Visualize precision with harmonic convergence
This came about while I was looking at different implementations of half-precision(float16) in C++. Wonder, what’s the difference between bfloat16 and half-precision floats? Why do they prefer to use bfloat16 in some ML projects?
Some background, harmonic convergence is this sequence Hs = 1/2 + 1/3 + 1/4 + 1/5 ...
. The
sequence reaches a convergence when 1/x == 0
.
So I made a simple C++ implementation of the harmonic convergence, and ran it with the 4 different floating point implementations and sizes.
git clone https://github.com/felrock/harmonic-converge-cpp
cd harmonic-converge-cpp && g++ main.cpp half.hpp bfloat16.h
./a.out
The program will take a very long time to finish, since converging a double takes a really really long time.
But the result were,
native float = [value: 15.4037, steps: 2097153]
half precision float = [value: 5.74609, steps: 258]

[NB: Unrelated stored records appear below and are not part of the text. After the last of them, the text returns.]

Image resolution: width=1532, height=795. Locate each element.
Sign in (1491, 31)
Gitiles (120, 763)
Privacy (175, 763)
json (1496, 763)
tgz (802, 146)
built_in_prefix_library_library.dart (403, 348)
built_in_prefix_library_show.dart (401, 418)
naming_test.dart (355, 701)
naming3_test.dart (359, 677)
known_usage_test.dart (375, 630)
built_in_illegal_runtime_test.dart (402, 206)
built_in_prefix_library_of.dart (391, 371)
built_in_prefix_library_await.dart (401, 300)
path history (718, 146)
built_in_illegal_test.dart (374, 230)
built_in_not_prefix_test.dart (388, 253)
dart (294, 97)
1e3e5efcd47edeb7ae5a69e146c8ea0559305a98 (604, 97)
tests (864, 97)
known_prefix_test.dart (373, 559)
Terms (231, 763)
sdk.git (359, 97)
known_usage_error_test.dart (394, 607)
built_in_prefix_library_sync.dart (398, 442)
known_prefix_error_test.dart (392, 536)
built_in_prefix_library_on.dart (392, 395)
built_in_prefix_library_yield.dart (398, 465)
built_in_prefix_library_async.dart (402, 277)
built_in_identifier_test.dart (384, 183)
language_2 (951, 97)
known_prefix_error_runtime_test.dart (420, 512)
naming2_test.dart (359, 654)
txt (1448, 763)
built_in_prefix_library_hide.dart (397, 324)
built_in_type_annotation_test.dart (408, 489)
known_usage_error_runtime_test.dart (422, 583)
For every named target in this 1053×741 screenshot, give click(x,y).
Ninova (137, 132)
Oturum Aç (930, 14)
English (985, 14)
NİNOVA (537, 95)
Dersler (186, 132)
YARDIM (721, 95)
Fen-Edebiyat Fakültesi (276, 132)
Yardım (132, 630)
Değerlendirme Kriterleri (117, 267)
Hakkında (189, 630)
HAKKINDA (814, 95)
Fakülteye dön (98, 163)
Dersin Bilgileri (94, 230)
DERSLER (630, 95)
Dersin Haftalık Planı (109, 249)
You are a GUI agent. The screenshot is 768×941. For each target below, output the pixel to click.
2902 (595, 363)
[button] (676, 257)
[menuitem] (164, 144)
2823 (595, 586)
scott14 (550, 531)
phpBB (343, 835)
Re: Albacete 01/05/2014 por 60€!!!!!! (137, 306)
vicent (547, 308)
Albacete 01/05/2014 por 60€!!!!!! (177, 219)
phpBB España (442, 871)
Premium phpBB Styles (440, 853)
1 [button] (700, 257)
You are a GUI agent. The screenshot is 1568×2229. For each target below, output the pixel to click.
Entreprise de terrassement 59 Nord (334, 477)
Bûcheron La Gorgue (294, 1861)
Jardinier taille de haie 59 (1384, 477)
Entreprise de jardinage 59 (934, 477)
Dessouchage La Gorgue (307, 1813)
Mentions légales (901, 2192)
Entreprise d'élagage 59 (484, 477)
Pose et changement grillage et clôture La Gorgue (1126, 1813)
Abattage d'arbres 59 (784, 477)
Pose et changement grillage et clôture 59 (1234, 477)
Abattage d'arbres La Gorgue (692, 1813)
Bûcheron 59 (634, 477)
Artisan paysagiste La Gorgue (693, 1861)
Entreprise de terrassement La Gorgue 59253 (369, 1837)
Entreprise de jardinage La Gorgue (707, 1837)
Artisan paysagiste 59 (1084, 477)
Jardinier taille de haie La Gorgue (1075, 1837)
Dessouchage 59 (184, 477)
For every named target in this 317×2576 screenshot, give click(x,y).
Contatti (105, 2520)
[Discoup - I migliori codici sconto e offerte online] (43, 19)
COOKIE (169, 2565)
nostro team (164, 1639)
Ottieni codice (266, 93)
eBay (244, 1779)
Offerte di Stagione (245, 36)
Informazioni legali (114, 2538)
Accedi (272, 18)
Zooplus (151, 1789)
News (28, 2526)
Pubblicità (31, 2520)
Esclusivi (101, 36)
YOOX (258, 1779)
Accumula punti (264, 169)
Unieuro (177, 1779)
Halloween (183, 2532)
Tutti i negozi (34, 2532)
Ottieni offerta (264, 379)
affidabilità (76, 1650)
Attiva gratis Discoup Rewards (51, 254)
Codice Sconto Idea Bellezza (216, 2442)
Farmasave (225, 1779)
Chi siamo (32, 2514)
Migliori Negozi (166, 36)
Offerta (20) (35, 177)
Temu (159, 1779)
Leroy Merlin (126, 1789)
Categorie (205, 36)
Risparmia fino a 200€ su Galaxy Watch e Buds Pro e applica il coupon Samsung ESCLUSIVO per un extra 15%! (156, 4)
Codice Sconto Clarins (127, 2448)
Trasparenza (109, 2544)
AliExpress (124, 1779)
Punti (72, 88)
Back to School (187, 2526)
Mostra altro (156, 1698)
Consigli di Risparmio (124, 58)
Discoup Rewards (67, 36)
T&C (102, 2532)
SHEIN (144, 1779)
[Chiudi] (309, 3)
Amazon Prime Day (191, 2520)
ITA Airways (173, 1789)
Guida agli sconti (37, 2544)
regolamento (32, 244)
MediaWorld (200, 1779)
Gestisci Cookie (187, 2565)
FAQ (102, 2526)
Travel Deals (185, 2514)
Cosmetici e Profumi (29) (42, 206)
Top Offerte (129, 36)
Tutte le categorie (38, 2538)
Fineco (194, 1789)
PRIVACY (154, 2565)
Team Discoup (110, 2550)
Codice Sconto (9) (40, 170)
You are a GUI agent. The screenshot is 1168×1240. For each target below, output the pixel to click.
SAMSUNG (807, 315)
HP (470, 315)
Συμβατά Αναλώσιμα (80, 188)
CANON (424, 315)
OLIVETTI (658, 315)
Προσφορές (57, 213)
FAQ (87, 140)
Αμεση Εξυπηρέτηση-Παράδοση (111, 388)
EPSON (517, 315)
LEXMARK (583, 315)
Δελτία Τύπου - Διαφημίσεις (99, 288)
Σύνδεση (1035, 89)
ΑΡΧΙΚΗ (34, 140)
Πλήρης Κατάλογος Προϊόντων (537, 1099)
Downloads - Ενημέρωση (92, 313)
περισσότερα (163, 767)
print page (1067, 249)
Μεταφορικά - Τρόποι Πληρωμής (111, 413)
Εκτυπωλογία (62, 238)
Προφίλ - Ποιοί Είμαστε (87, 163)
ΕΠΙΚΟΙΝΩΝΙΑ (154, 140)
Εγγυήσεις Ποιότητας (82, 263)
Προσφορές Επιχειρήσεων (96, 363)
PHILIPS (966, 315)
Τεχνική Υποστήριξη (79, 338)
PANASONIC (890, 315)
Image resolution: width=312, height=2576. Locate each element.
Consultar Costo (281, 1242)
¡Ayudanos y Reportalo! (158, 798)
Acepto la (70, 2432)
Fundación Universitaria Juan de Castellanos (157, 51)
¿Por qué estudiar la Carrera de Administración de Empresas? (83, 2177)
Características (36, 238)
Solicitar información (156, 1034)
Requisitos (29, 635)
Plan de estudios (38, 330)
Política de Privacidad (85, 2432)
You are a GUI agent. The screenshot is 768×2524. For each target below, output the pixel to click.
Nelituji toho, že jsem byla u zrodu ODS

bfloat16 = [value: 5.0625, steps: 66]
bfloat16 converges really quickly. Compared to the other two implementations of float16. And for machine learning projects, when using back propagation, really small deltas will equal 0. This might make it easier for the models to handle noisy data better, and sort of discard really small changes. That’s my speculation about the whole thing at least.
bfloat16 fast convergence and the fact that it takes double several days to finish on a off-the-shelf computer was the most interesting take-away from this experiment.